- YOUR ASSIGNMENT -
Exact repetition, please: start with the line where "Screen dimensions: 1350x774" appears and stop after the final line of the records.

- GIVEN DATA -
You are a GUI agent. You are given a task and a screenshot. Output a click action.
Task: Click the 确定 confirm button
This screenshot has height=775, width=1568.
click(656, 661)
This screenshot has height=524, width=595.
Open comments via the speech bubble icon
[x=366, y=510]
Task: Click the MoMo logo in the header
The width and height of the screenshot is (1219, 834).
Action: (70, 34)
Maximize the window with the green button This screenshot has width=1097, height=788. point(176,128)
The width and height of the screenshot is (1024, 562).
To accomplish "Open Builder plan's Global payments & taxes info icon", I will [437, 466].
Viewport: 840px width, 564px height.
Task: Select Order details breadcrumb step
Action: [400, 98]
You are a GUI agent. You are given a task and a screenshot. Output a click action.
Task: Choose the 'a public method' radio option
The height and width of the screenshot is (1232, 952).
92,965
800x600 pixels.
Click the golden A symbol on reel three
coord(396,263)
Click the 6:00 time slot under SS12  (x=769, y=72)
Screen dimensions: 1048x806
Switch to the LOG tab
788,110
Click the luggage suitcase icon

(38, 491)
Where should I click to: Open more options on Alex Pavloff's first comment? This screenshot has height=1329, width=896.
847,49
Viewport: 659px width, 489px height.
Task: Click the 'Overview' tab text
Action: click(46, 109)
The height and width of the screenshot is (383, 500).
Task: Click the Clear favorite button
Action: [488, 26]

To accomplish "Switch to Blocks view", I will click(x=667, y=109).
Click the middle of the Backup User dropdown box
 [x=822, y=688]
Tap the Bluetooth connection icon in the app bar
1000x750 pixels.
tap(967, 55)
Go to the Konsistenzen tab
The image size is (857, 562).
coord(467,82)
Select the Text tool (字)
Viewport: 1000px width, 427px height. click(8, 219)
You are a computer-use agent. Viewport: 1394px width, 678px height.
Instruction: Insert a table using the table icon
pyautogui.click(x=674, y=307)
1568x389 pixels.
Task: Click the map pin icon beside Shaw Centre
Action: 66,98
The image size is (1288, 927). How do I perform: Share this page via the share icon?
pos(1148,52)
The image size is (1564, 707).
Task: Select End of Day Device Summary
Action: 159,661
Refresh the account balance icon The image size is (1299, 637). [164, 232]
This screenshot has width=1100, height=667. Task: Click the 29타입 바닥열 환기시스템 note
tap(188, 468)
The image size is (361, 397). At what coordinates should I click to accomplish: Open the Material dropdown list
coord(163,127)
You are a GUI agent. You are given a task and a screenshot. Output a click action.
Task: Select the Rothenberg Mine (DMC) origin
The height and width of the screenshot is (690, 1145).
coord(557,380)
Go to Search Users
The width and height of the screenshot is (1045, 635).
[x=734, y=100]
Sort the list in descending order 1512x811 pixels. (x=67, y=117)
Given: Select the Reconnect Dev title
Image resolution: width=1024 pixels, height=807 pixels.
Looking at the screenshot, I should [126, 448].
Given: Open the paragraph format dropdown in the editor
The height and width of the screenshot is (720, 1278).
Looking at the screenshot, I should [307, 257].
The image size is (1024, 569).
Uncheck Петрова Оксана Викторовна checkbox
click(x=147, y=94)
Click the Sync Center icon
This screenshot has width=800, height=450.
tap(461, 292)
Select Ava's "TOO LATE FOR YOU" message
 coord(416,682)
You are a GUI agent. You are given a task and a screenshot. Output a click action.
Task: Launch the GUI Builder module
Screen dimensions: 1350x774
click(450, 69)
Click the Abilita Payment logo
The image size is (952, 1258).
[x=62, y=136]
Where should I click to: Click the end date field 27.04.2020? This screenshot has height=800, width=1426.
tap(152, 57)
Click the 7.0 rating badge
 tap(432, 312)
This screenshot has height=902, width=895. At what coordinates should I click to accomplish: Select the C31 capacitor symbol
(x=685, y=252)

- TASK RESPONSE -
Screen dimensions: 1350x774
click(450, 69)
Click the Abilita Payment logo
The image size is (952, 1258).
[x=62, y=136]
Where should I click to: Click the end date field 27.04.2020? This screenshot has height=800, width=1426.
tap(152, 57)
Click the 7.0 rating badge
 tap(432, 312)
This screenshot has height=902, width=895. At what coordinates should I click to accomplish: Select the C31 capacitor symbol
(x=685, y=252)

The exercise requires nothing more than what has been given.